I've been "hit" several times in the past couple of weeks with a recurring idea that seems to be gaining momentum with a wide variety of groups - the idea of exposing "traditional" relational databases through an OWL-mapping layer. To name just a few, we have:

Bio2RDF DartGrid ComparaGrid and an offering from SMI

Now, don't get me wrong! I am not criticizing any of these projects in any way, and am in fact extremely excited about their successes! But it does make me wonder...

The Semantic Web, IMO, is something more than just the exposure of relational databases on the Web (even with the hidden semantics of their relational model fully explicit and exposed). I would argue that, because we have never had the ability to express the kinds of semantics that we can express with OWL, we have never captured the kinds of semantically rich data that we are going to want when the Semantic Web is finally established. My own experience in leading the SIRS DB project (a component of the CardioSHARE project, where we are attempting to build an RDF/OWL datastore that truly behaves in the way we envision the Semantic Web could behave) I have noticed that we are collecting far more data in this semantic database than we would ever have attempted to store in a more traditional RDB... simply because the pain of building a relational model to hold this extra data is somewhat higher than sticking a few extra triples into a triple store.

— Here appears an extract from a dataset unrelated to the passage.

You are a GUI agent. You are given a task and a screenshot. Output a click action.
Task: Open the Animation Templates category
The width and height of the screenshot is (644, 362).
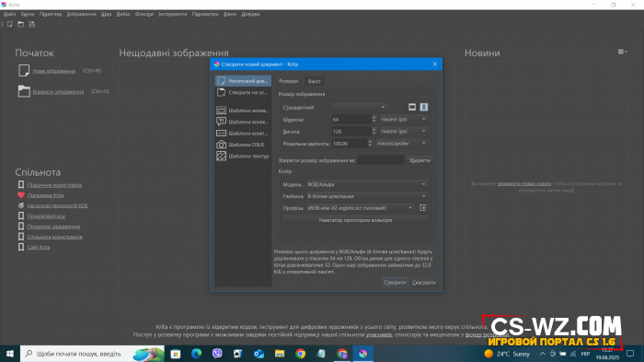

I understand that, from the perspective of the W3C, OWL isn't a necessary part of the Semantic Web (and I'm not entirely convinced that OWL will survive in the long-term either!); however I do think that, if the SW is going to live-up to it's promises... or more importantly, not disappoint the funding agencies so badly that they cut their investments after we have built-up their expectations... we are going to have to do more than just expose our databases on the Web in RDF.

As Eric Neumann argued when I asked this question of the HCLS Workshop panel yesterday, this is a necessary first-step, and I agree with him that it might succeed in bootstrapping a somewhat lackluster (IMO) start to the entire SWHCLS enterprise... but I hope that we aren't thinking of it as anything more than the low-hanging fruit. I fear that, if we don't go the next step and start focusing on data/metadata capture and modelling in a "true" SW manner, and encouraging others to do so by example, we may unnecessarily delay our achievement of the high expectations that we, and our funding agencies, have for the Semantic Web in Health Care and Life Sciences.